L’étourneau sansonnet est une belle créature, mais terne comparé aux membres aux couleurs éclatantes de sa vaste famille des étourneaux africains. Comment expliquer cette diversité ?

Les scientifiques s’interrogent depuis longtemps sur l’origine d’une telle richesse chromatique chez certaines familles d’oiseaux. Les plumages vifs attirent prédateurs et pillards de nids, ce qui ne favorise pas la survie individuelle.
La sélection sexuelle offre une explication probable : si ces traits plaisent au sexe opposé, l’évolution produit des ornements extravagants comme la queue du paon. Reste à comprendre pourquoi tant d’espèces distinctes, aux motifs variés, ont émergé d’un ancêtre discret.
Des chercheurs américains ont percé le secret au microscope.
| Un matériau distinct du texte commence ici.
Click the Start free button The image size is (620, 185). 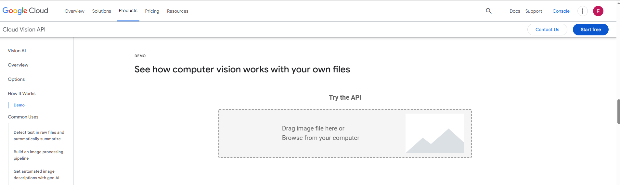(590, 30)
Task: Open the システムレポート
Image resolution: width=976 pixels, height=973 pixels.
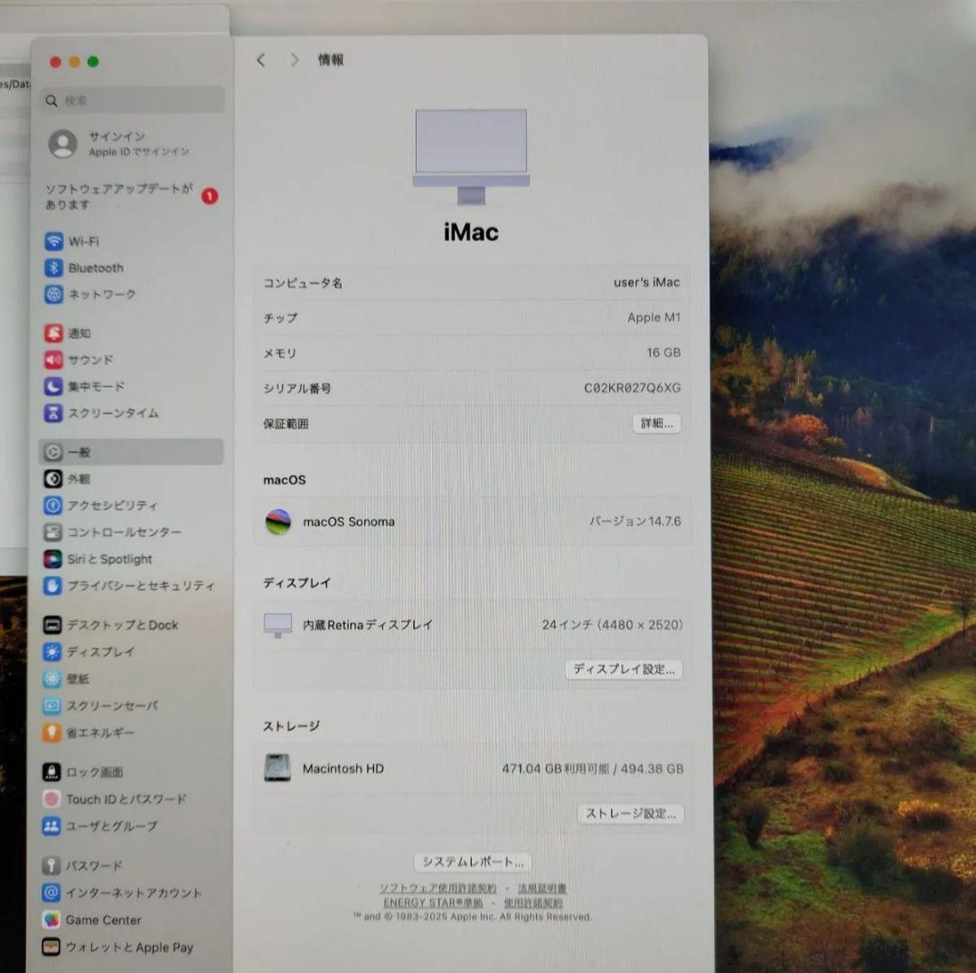Action: [471, 862]

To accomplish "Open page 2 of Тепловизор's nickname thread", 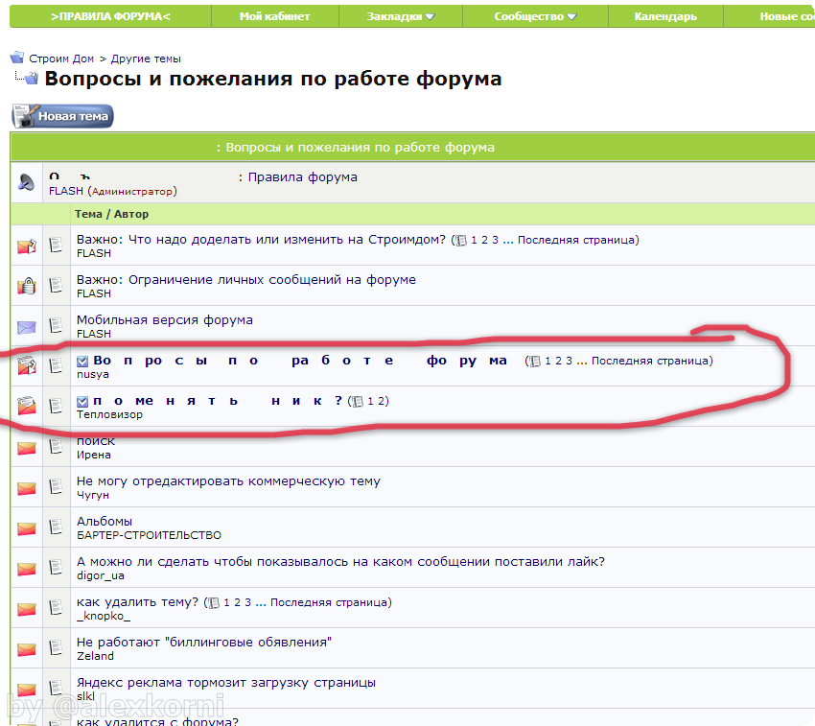I will click(x=381, y=401).
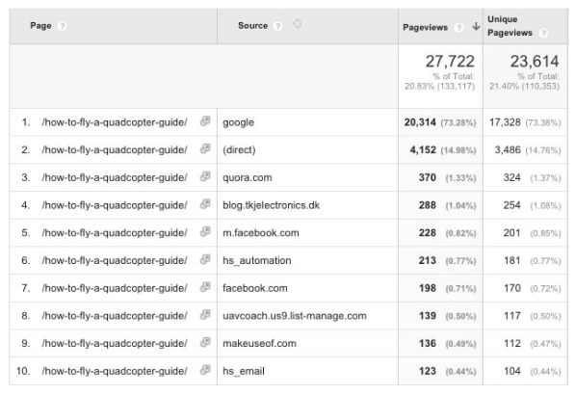
Task: Sort table by Page column header
Action: [40, 26]
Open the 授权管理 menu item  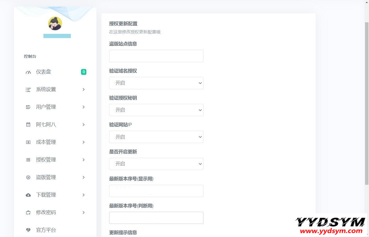(x=46, y=160)
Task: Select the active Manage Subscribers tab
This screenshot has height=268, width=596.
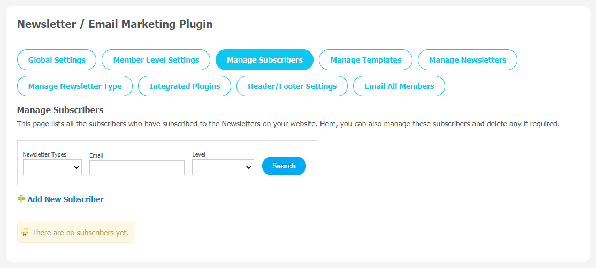Action: pos(264,60)
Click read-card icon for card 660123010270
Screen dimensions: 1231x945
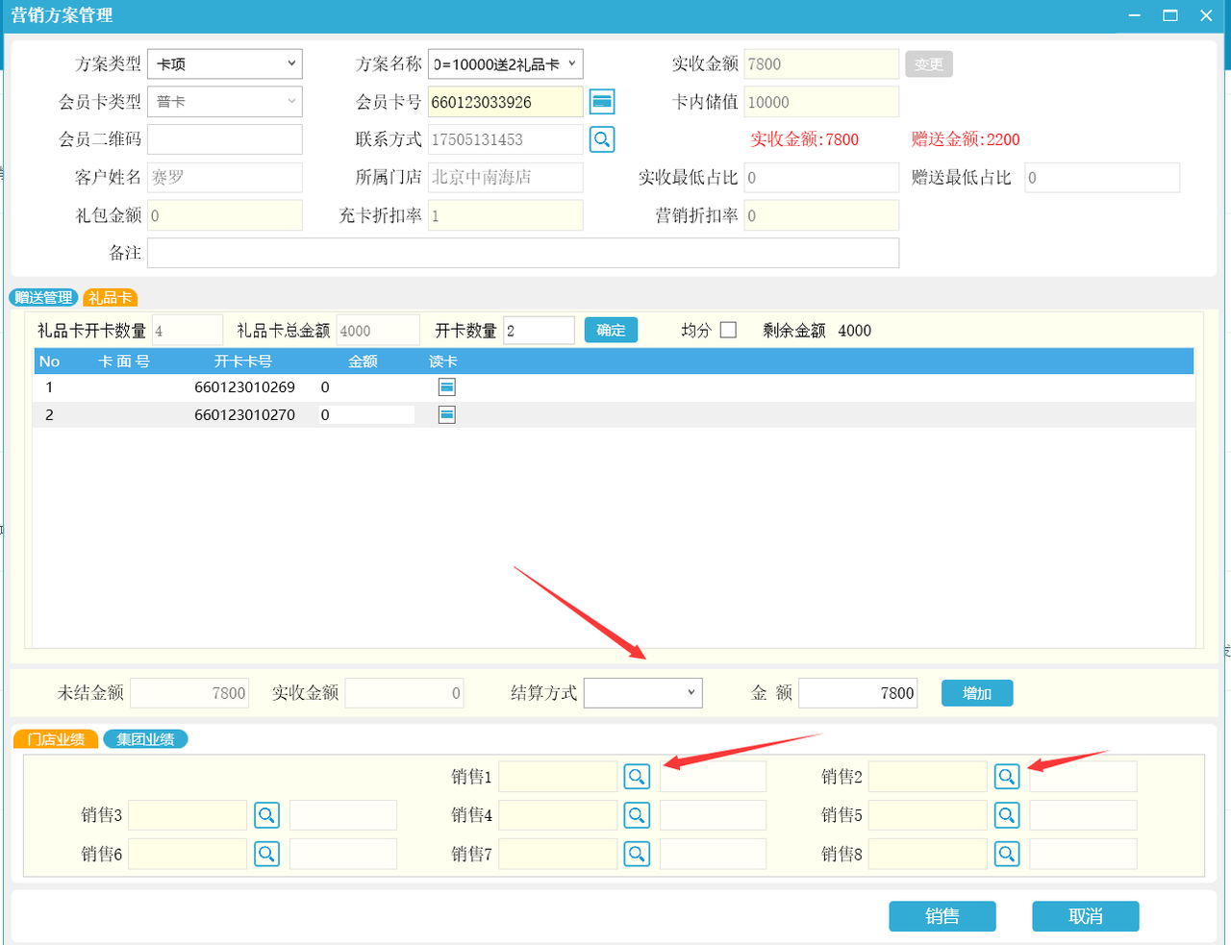click(446, 415)

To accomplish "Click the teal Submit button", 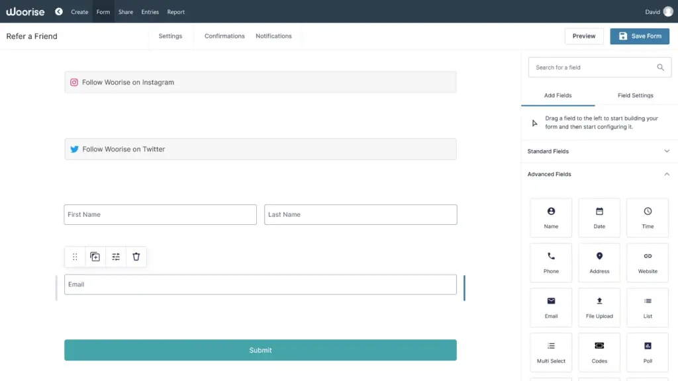I will click(260, 350).
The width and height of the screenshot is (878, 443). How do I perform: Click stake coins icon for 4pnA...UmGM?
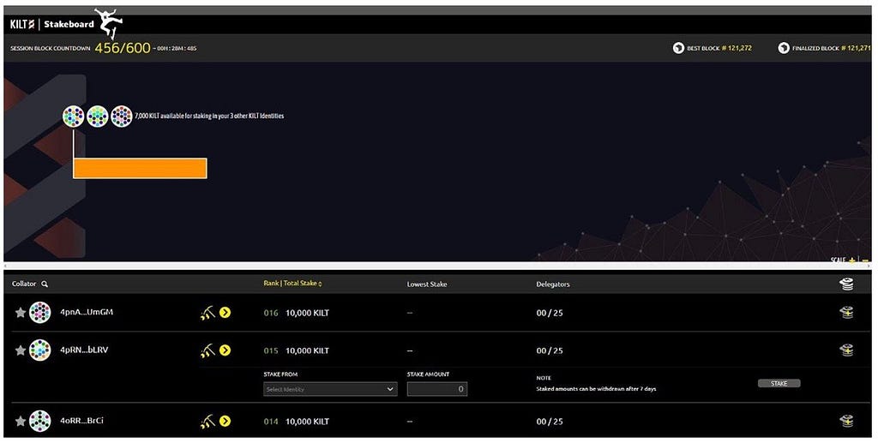click(x=846, y=313)
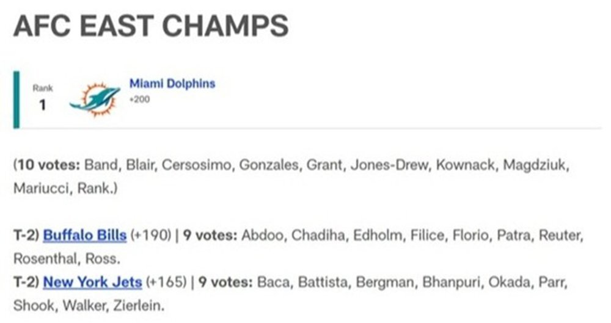Open the New York Jets link
Screen dimensions: 611x323
pos(92,281)

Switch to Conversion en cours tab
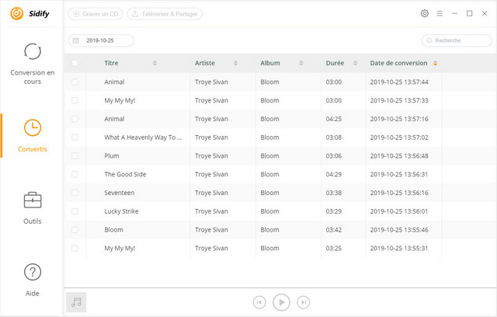click(x=33, y=61)
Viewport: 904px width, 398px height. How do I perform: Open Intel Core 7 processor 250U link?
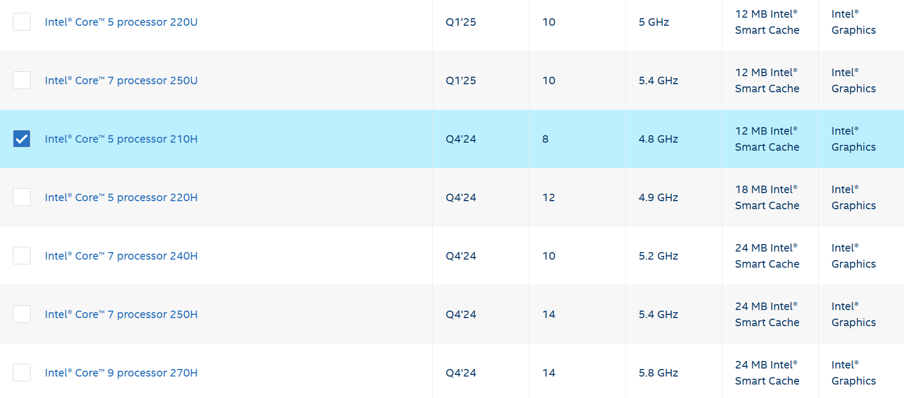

Les couleurs des plumes des étourneaux proviennent des mélanosomes, organites cellulaires remplis de pigments absorbant la lumière. Habituellement en forme de tige, certains présentent des variantes aplaties ou concaves, générant de nouvelles nuances.
Une analyse phylogénétique de la lignée des étourneaux sansonnet africains révèle que les branches dotées de ces mélanosomes innovants ont évolué en couleur dix à quarante fois plus rapidement, tout en produisant de nombreuses nouvelles espèces. L’émergence de teintes inédites divise vraisemblablement les populations – certains les trouvant attirants, d’autres non – favorisant une spéciation accélérée après quelques générations.